The Effect of PAO Followed by Progressive Resistance Training Versus Progressive Resistance Training in Patients With Hip Dysplasia. A Randomized Controlled Trial

Status
Completed
Phase
N/A
Study type
Interventional
Enrollment
69 (actual)
Sponsor
University of Aarhus · Academic / Other
Sex
All
Age
18 Years – 40 Years
Healthy volunteers
Accepted

Summary

The primary aim of this study is to examine if Periacetabular Osteotomy (PAO) followed by 4 months of usual care followed by 8 months of progressive resistance training (PRT) is superior to 12 months of a PRT intervention in patients with hip dysplasia eligible for PAO in terms of self-reported pain on the HAGOS questionnaire. Secondary aims are to investigate changes in patient-reported symptoms, physical function in daily living, physical function in sport and recreation, hip and/or groin-related quality of life, generic health status, functional performance, muscle strength, physical activity and adverse events between PAO followed by usual care+PRT compared to PRT only.

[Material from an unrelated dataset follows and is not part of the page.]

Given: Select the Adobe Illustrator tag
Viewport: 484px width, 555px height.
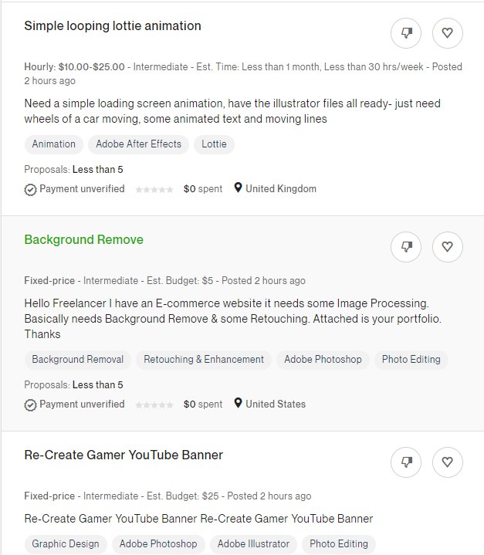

We hypothesise that in patients with hip dysplasia, PAO followed by usual care+PRT, results in significantly less pain at 12 months follow-up, compared to PRT only.

Detailed description

Group 1 (PAO+usual+PRT): PAO will be performed as the trans-sartorial approach or the anterior pelvic approach. Patients commence post-operative rehabilitation as usual and follow the rehabilitation program guided by a physiotherapist specialized in hip problems until 4 months after the operation. 4 months postoperative the patients complete usual care and continue with the same PRT intervention program as the PRT group, with 4 months of supervised sessions (see description below). Group 2 (PRT): The PRT group receives 4 months of supervised PRT 2 times per week. A physiotherapist or students will supervise all training sessions the first 4 weeks. The following 4 weeks, 6 out of 8 training sessions are supervised and from week 9-16, half of the training sessions (8 out of 16) are supervised. After these 4 months (16 weeks), patients receive a free membership to a fitness center near their home address and are encouraged to train on their own 2 times per week until 12 months follow-up with one supervised session per month. The PRT program involves 10-min of warm up followed by 50-min of bilateral resistance exercises including sets of loaded squats, hip extension, hip flexion, and hip abduction. The absolute training load will be individually adjusted on a set-by-set basis, using the plus two principle (if the patient is able to perform two or more repetitions than required, the load is increased). Hip related pain levels up to 5 on the VAS is considered acceptable during exercise. The study is a multicentre randomised controlled and assessor blinded trial. Primary endpoint will be 12 months after initiation of surgical/non-surgical treatment. Secondary endpoints will be measured at 4 months after the start of the treatment (surgical/non-surgical). In addition, 5-year and 10-year follow-up with questionnaires is planned.

Conditions

Interventions

TypeNameDescription
PROCEDUREPAOPAO will be performed as the trans-sartorial approach or the anterior pelvic approach.
OTHERUsual care after PAOPatients commence post-operative rehabilitation as usual and follow the rehabilitation program guided by a physiotherapist specialized in hip problems until 4 months after the operation.
OTHERPRT4 months of partly supervised progressive resistance training 2 times per week. After these 4 months (16 weeks), patients receive a free membership to a fitness center near their home address and are encouraged to train on their own 2 times per week until 12 months follow-up with one supervised session per month. The PRT program involves 10-min of warm up followed by 50-min of bilateral resistance exercises including sets of squats, hip extension, hip flexion, and hip abduction.

Timeline

Start date
2019-07-01
Primary completion
2025-09-15
Completion
2025-09-15
First posted
2019-05-07
Last updated
2025-12-18

Locations

3 sites across 2 countries: Denmark, Norway

Source: ClinicalTrials.gov record NCT03941171. Inclusion in this directory is not an endorsement.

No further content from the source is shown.